HOW TO COMPLETE THIS TASK:
Give as output the line that contains "Hardware (985, 180)", followed by every remaining line of the entries, unchanged and with nothing added.

[Stored data entries]
________

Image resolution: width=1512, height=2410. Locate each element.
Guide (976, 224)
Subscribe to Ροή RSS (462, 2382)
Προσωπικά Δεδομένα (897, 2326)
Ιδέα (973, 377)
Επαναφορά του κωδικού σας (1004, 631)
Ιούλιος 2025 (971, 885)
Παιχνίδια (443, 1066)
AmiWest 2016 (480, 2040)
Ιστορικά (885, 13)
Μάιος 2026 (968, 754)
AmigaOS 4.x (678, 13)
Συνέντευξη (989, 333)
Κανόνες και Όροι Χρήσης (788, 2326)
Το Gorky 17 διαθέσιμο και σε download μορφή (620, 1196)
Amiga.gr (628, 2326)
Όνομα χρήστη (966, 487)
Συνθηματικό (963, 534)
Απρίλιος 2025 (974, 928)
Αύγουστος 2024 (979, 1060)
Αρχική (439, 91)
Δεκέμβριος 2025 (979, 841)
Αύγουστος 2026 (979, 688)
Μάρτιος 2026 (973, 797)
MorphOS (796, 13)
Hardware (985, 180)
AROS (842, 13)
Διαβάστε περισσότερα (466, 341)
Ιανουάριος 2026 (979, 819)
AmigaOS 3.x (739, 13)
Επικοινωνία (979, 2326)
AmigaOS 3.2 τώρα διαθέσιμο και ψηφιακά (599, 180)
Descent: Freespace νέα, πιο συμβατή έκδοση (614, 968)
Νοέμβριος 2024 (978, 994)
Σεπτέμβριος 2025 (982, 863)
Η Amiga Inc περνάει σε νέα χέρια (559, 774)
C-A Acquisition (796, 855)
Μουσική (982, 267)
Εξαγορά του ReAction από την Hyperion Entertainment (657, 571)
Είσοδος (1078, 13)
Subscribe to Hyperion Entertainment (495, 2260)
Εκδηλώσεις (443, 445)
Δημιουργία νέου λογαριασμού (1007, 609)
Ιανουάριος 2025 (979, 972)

________

TASK OUTPUT:
Hardware (985, 180)
AROS (842, 13)
Διαβάστε περισσότερα (466, 341)
Ιανουάριος 2026 (979, 819)
AmigaOS 3.x (739, 13)
Επικοινωνία (979, 2326)
AmigaOS 3.2 τώρα διαθέσιμο και ψηφιακά (599, 180)
Descent: Freespace νέα, πιο συμβατή έκδοση (614, 968)
Νοέμβριος 2024 (978, 994)
Σεπτέμβριος 2025 (982, 863)
Η Amiga Inc περνάει σε νέα χέρια (559, 774)
C-A Acquisition (796, 855)
Μουσική (982, 267)
Εξαγορά του ReAction από την Hyperion Entertainment (657, 571)
Είσοδος (1078, 13)
Subscribe to Hyperion Entertainment (495, 2260)
Εκδηλώσεις (443, 445)
Δημιουργία νέου λογαριασμού (1007, 609)
Ιανουάριος 2025 (979, 972)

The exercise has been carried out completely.